Tom, we be gonna need a pencil sharpener emoticon here real soon. Sometimes popcorn just isn't enough... 

btw - good one marshman, perception can effect reality sometimes, even in court, but I'll leave that one to our arm chair legal representation here. ;D


----------



## marshman (Feb 9, 2007)

;D ;D ;D

im just saying what i found via the good ole "google"


----------



## deerfly (Mar 10, 2007)

> ;D ;D ;D
> 
> im just saying what i found via the good ole "google"


 no, I meant the " looks like a narrow banshee" comment. Maybe you didn't mean it the way I read it, but if you did it was classic.  

as in... "I'm not 100% sure I completely understand the question your honor, but that doesn't look like an ECC splash to me, I'm almost 100% certain its a Ranger Banshee copy" "fair enough sir, you can return to your seat..." "clerk make sure thats in the record" " I will your honor"... 

imaginative little devil ain't I


----------



## East_Cape (Jun 3, 2008)

Marshman,
We are Everglades Canoe Company d.b.a. East Cape Canoes...have been for years.

Cheers,
Kevin


----------



## marshman (Feb 9, 2007)

no comment, deerfly... ;D ;D

thanks for clearing that kevin...i was just curious


----------



## Guest (Jun 4, 2008)

> > ;D ;D ;D
> >
> > im just saying what i found via the good ole "google"
> 
> ...


Judge Deerfly


----------



## deerfly (Mar 10, 2007)

> > > ;D ;D ;D
> > >
> > > im just saying what i found via the good ole "google"
> >
> ...


wow, I really do look different with hair, can ya tell if its real or not? :-?


----------



## RSCeranic (Jun 1, 2008)

Wow, I was just excited about my new boat! I wasn't trying to stir up anything. I don't know about all this history and underlying stuff (banshee's and ecc).


----------



## marshman (Feb 9, 2007)

dont worry..im still kinda new here myself...it will work itself out...
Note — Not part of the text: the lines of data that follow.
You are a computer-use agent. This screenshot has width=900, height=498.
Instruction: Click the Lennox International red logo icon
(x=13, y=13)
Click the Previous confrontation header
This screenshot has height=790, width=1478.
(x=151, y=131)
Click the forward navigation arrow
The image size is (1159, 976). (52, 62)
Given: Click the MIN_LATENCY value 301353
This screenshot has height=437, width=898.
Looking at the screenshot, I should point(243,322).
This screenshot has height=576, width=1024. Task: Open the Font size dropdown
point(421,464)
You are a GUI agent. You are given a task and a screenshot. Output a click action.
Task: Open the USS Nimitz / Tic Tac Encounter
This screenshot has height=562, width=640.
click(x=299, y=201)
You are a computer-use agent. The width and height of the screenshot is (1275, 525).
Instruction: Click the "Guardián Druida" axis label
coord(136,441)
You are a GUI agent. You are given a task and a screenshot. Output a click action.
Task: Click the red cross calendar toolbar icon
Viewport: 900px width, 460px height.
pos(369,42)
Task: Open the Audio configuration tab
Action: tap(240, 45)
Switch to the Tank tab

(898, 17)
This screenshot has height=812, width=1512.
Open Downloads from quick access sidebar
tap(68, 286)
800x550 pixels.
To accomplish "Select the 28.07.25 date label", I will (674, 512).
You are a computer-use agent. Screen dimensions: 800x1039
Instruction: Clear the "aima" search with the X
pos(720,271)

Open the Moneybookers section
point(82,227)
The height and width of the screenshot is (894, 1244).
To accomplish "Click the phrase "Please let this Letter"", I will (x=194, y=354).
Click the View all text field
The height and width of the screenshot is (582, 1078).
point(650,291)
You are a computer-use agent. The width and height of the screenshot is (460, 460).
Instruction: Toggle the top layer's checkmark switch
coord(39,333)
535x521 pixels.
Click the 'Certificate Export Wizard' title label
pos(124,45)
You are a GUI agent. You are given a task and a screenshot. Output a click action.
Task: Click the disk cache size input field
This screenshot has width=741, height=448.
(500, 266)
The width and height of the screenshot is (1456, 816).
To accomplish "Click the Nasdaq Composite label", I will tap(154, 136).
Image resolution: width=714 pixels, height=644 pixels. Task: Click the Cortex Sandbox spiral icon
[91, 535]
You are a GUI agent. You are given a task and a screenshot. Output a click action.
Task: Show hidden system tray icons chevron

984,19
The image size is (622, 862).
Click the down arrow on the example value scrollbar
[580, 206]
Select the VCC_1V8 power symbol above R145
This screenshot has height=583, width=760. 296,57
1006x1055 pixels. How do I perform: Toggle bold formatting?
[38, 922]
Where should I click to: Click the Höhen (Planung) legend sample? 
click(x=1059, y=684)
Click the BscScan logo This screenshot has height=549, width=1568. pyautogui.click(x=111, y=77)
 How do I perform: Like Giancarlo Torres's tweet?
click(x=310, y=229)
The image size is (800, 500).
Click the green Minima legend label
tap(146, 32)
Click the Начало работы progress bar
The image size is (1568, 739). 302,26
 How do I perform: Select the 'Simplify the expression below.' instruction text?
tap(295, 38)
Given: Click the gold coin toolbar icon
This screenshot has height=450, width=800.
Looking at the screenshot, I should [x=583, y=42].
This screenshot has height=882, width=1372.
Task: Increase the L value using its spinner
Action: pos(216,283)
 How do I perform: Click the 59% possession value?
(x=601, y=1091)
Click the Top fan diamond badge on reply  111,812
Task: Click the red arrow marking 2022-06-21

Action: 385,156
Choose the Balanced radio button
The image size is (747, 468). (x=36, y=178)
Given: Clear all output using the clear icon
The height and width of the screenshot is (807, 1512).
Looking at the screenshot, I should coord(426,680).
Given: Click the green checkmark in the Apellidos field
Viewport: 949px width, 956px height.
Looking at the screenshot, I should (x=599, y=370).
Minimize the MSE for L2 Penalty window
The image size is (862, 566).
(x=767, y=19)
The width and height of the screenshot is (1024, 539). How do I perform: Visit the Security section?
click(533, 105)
in all seriousness..i really like that boat..im trying to come up with the perfect (for me) boat...thats pretty much the interior layout im going for...i need something a little more narrow in beam...(yeah i need a skinny boat...lol)but i need length to fish 2 1/2 people...(2 adults and ia kid...lol)    im building custom....probably wont fit micro criteria(too long, im gonna go 20 feet...)...so i might lose my welcome around here...


----------



## Guest (Jun 4, 2008)

> dont worry..im still kinda new here myself.... im building custom....probably wont fit micro criteria(too long, im gonna go 20 feet...)...so i might lose my welcome around here...


yep, after 19', your done. [smiley=1-biggrin.gif]

Gonna miss ya MM.  ;D ;D ;D


----------



## iMacattack (Dec 11, 2006)

Too many questions not enough answers... something smells rotten...


----------



## Guest (Jun 5, 2008)

> Too many questions not enough answers... something smells rotten...


And always will till vented or sealed.


----------



## brew1891 (Dec 10, 2006)

Interesting [smiley=1-mmm.gif]...

(If I would have paid more attention to those boring classes in law school I'd holla at you Kev...but I didn't. ;D)


----------



## East_Cape (Jun 3, 2008)

Thanks Brew! LOL

We got council and there a solid firm too! I've seen other companies go through it and never thought we'd follow. First time for everything and 
I'm sure it won't be the last :-[

I'm all for changes,new companies etc. but riding coat-tales of others is just plain wrong!!!!!

Take care guys I'm done posting on this issue
Kevin
East Cape


----------



## iMacattack (Dec 11, 2006)

Best Call Kevin... let council (bloodsucking snake in the grass.) handle this topic.


----------



## JRH (Mar 18, 2007)

Council is a body of elected officials, i.e. a city council.
Counsel or counselor is an attorney, i.e. a bloodsucking snake in the grass.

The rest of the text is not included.